Stored entries

* * * * * * * * *

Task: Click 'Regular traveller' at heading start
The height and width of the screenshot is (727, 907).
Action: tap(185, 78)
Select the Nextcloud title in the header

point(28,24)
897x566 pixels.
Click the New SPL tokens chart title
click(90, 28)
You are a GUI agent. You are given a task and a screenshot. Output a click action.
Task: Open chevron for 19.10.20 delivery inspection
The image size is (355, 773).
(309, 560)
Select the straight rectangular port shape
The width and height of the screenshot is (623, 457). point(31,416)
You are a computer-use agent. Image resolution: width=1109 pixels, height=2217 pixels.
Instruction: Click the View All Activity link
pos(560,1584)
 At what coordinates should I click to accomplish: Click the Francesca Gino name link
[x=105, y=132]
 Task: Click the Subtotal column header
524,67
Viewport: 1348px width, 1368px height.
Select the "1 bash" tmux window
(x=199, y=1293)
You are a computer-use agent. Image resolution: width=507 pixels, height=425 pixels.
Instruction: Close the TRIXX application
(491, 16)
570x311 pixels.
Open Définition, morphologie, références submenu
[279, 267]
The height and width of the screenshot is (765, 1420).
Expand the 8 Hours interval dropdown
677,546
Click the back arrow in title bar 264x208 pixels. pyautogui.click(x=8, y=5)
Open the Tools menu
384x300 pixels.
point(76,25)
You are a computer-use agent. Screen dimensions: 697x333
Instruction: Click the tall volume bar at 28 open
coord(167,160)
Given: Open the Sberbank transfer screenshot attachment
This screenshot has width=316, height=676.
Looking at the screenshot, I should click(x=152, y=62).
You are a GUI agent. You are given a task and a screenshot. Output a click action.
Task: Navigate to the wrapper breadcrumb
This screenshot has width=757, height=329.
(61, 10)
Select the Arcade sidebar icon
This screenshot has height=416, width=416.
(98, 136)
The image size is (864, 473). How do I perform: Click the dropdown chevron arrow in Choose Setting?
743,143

* * * * * * * * *

### Activity
Go through the data above and copy all of it exactly.

### Exercise response
Task: Click 'Regular traveller' at heading start
The height and width of the screenshot is (727, 907).
Action: tap(185, 78)
Select the Nextcloud title in the header

point(28,24)
897x566 pixels.
Click the New SPL tokens chart title
click(90, 28)
You are a GUI agent. You are given a task and a screenshot. Output a click action.
Task: Open chevron for 19.10.20 delivery inspection
The image size is (355, 773).
(309, 560)
Select the straight rectangular port shape
The width and height of the screenshot is (623, 457). point(31,416)
You are a computer-use agent. Image resolution: width=1109 pixels, height=2217 pixels.
Instruction: Click the View All Activity link
pos(560,1584)
 At what coordinates should I click to accomplish: Click the Francesca Gino name link
[x=105, y=132]
 Task: Click the Subtotal column header
524,67
Viewport: 1348px width, 1368px height.
Select the "1 bash" tmux window
(x=199, y=1293)
You are a computer-use agent. Image resolution: width=507 pixels, height=425 pixels.
Instruction: Close the TRIXX application
(491, 16)
570x311 pixels.
Open Définition, morphologie, références submenu
[279, 267]
The height and width of the screenshot is (765, 1420).
Expand the 8 Hours interval dropdown
677,546
Click the back arrow in title bar 264x208 pixels. pyautogui.click(x=8, y=5)
Open the Tools menu
384x300 pixels.
point(76,25)
You are a computer-use agent. Screen dimensions: 697x333
Instruction: Click the tall volume bar at 28 open
coord(167,160)
Given: Open the Sberbank transfer screenshot attachment
This screenshot has width=316, height=676.
Looking at the screenshot, I should click(x=152, y=62).
You are a GUI agent. You are given a task and a screenshot. Output a click action.
Task: Navigate to the wrapper breadcrumb
This screenshot has width=757, height=329.
(61, 10)
Select the Arcade sidebar icon
This screenshot has height=416, width=416.
(98, 136)
The image size is (864, 473). How do I perform: Click the dropdown chevron arrow in Choose Setting?
743,143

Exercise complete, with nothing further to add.